Nevada group to seek signatures for redistricting initiative

Updated Tuesday, Jan. 7, 2020 | 1:49 p.m.

A Nevada political group plans to start gathering signatures on a petition to have an appointed commission redraw statewide voting maps, a proponent said Tuesday.

The development came after the group Fair Maps Nevada PAC revised and resubmitted its proposed constitutional amendment to take redistricting away from the Legislature.

League of Women Voters of Nevada President Sondra Cosgrove said the filing with the Nevada secretary of state’s office lets the group begin efforts to collect the nearly 100,000 registered voters' names needed by June 16 to qualify the initiative for the November ballot.

The measure would have to pass twice — this year and again in 2022 — to become law. State legislative and U.S. congressional voting districts could then be redrawn in 2023.

A lawyer representing a North Las Vegas church pastor opposed to the initiative said the petition remains flawed and the proposed law should have been entirely rewritten.

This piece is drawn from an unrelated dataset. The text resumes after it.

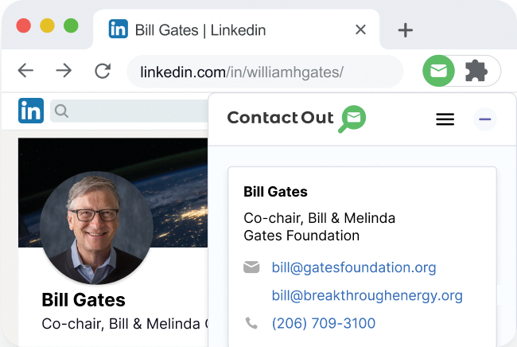Open a new browser tab
This screenshot has width=517, height=347.
coord(406,30)
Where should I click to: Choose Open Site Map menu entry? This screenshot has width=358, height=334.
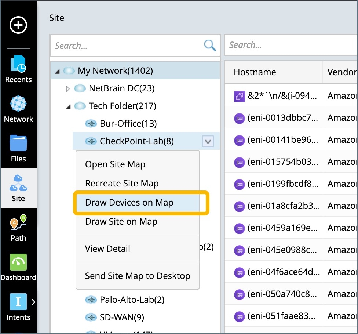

Attorney Kevin Benson said he and the Rev. Leonard Jackson haven’t decided whether to appeal to the Nevada Supreme Court. They had sought a court order to prevent signature-gathering, arguing that the commission wouldn’t work because there is no funding for it and members would still be appointed through the partisan Legislature.

Benson noted that Carson City District Court Judge James Russell found the public summary of the petition contained “materially misleading statements” when it described the proposed commission as independent and referred to the mapping of “fair and competitive electoral districts.”

“This is not really about addressing partisan gerrymandering, but is instead about enshrining in the Nevada Constitution partisan power in an unaccountable, unelected and non-independent commission," the attorney said.

Gerrymandering refers to politicians manipulating voting maps to make it easier for their party's candidates to win elections.

Fair Maps Nevada is backed by the League of Women Voters and the advocacy group Indivisible Northern Nevada.

The league has been working nationally to rewrite state redistricting rules after the U.S. Supreme Court decided last June that states should decide disputes about voting maps.

Russell’s order noted the Nevada Supreme Court requires a proposed state constitutional amendment to contain “a straightforward, succinct and non-argumentative statement of what the initiative will accomplish and how it will achieve those goals.”

The judge accepted amended language proposed last month by Fair Maps Nevada to appease Jackson’s challenge. Jackson sued as a voter who could be affected by the law, not as pastor of the First African Methodist Episcopal Church in North Las Vegas.

The revisions removed the reference to “independent;” specified that redistricting by the commission in 2023 “could” replace maps drawn by the state Legislature after the 2020 U.S. Census; and declared the process “will result in the expenditure of state funds.”

Congressional and legislative voting districts can be revised every 10 years after the U.S. Census.

Russell allowed language saying the Nevada commission “will ensure, to the extent possible, that the districts comply with the U.S. Constitution, have an approximately equal number of inhabitants, are geographically compact and contiguous, (and) provide equal opportunities for racial and language minorities to participate.”

Redrawn districts also would “respect areas with recognized similarities of interests, including racial, ethnic, economic, social, cultural, geographic or historic identities,” are politically competitive, and “do not unduly advantage or disadvantage a political party.”

The seven-member commission would have four members named by party leaders in the Legislature and three who are neither Republican nor Democrat.